Extract
┄┄┄┄┄┄

Being Mississippi corporations that own 944.2 acres of land in the First Judicial District of Hinds County, Mississippi, ap-pellees hereinbefore named are in the process of developing this tract into residential subdivisions that will eventually contain approximately 2,500 houses. In this tract, appellees are presently developing 42 acres which will be known as “Presidential Hills Subdivision, Part I” and upon which 153 dwelling houses will be constructed. All of the 944.2 acres of appellees’ land is located within an area that has been certificated by the Mississippi Public Service Commission to Hinds-Rankin Metropolitan Water and Sewer Association, Inc., for the provision of water and sewage facilities; and appellant has a 12-inch water main that comes within 1,400 feet of Presidential Hills Subdivision, Part I.

Having provided the necessary sewage system and sewage lagoon for Presidential Hills Subdivision, Part I, appellees acted pursuant to the provisions of Sections 7716-51 through 7716-59, inclusive, Mississippi Code 1942 Annotated (Supp.1971) and wrote appellant a letter dated October 1, 1968, wherein appellant was requested to provide water service to Presidential Hills Subdivision, Part I, and to make within fifteen days thereof a written commitment to furnish such water facilities within a reasonable time. With the letter were sent plans and specifications for the proposed water distribution facilities. Appellant was placed on notice that its failure or refusal to construct the water facilities *548would be cause for the appellees-landown-ers to pursue, in addition to any other legal or administrative remedy provided by law, any or all remedies available under the provisions of Sections 7716-51 through 7716-59, Mississippi Code 1942 Annotated (Supp.1971).

┄┄┄┄┄┄

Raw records
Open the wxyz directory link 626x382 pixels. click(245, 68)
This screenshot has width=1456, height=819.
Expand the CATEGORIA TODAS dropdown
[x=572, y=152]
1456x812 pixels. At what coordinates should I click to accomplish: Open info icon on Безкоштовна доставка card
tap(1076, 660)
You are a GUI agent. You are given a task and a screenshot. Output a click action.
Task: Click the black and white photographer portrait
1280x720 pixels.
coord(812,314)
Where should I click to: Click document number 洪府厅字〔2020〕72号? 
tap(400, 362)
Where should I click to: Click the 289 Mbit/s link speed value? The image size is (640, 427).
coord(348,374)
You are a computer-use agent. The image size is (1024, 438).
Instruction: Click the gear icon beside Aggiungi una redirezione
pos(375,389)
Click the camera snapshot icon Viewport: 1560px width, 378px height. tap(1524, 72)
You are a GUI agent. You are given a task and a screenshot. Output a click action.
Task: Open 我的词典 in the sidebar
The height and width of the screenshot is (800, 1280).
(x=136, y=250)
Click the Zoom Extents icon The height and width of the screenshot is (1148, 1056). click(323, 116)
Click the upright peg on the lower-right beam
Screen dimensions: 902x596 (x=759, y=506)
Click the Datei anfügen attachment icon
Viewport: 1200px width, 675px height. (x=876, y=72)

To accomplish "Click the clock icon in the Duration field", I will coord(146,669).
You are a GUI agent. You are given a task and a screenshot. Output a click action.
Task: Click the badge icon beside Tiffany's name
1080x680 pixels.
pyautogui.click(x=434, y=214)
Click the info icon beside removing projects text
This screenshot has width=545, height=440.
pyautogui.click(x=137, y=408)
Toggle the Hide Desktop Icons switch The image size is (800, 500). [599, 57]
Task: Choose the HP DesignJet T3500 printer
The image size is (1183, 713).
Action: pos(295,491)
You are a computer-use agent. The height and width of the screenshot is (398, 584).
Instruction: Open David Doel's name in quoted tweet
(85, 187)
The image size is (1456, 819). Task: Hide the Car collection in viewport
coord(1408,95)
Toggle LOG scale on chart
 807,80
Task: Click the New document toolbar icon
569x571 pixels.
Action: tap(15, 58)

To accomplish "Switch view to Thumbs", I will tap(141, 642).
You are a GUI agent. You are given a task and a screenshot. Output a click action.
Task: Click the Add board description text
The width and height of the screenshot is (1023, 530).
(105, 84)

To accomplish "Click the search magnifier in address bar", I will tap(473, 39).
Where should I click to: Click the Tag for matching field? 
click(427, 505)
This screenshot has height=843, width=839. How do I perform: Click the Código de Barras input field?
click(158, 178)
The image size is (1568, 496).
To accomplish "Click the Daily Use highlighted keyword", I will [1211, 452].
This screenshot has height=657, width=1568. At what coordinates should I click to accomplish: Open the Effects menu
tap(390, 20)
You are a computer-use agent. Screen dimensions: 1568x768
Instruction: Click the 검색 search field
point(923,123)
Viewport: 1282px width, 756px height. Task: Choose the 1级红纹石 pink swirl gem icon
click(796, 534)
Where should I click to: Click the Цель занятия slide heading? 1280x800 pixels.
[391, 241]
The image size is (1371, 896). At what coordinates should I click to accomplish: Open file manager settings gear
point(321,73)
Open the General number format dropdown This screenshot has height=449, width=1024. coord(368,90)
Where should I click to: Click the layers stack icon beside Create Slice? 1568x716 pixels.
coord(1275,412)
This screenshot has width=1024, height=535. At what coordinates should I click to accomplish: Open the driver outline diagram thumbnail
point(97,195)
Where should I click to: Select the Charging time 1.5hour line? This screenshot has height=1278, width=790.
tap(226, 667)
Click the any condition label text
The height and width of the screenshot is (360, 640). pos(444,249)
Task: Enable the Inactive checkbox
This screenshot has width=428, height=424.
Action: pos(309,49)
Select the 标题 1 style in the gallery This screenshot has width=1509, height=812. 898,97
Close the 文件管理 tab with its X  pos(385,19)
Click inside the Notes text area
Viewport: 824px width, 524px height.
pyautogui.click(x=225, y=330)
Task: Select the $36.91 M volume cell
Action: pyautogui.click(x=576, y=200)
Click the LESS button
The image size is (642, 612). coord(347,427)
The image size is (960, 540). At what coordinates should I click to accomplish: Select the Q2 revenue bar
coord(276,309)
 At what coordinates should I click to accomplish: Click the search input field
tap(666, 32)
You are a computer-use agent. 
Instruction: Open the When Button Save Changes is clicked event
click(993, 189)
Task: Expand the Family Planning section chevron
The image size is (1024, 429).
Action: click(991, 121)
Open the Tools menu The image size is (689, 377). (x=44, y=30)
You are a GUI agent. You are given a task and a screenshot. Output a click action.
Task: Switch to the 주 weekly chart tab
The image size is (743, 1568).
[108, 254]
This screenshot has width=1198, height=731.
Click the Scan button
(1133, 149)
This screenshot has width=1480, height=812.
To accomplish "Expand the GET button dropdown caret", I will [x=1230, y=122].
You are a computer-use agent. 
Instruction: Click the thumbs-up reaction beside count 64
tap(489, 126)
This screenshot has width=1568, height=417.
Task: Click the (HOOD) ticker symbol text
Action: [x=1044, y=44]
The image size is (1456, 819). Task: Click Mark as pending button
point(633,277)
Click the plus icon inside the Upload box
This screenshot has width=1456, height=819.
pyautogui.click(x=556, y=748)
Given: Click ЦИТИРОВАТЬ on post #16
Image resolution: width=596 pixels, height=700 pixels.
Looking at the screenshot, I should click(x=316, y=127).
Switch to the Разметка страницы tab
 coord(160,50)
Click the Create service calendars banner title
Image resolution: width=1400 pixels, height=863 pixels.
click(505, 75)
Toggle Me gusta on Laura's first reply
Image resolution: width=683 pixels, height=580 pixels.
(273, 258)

┄┄┄┄┄┄

Set exercise A
According to the excerpt on the Presidential Hills water service dispute, under what legal authority did the appellees write their letter of October 1, 1968, and what had they already provided for the subdivision before sending it?
Set exercise B
Reproduce the passage of the excerpt on the Presidential Hills water service dispute between "Being Mississippi corporations" and "Subdivision, Part I.", inclusive.

Written answer A
The appellees wrote the letter under Sections 7716-51 through 7716-59, inclusive, of the Mississippi Code 1942 Annotated (Supp.1971). Before sending it, they had provided the sewage system and sewage lagoon for Presidential Hills Subdivision, Part I.

Written answer B
Being Mississippi corporations that own 944.2 acres of land in the First Judicial District of Hinds County, Mississippi, ap-pellees hereinbefore named are in the process of developing this tract into residential subdivisions that will eventually contain approximately 2,500 houses. In this tract, appellees are presently developing 42 acres which will be known as “Presidential Hills Subdivision, Part I” and upon which 153 dwelling houses will be constructed. All of the 944.2 acres of appellees’ land is located within an area that has been certificated by the Mississippi Public Service Commission to Hinds-Rankin Metropolitan Water and Sewer Association, Inc., for the provision of water and sewage facilities; and appellant has a 12-inch water main that comes within 1,400 feet of Presidential Hills Subdivision, Part I.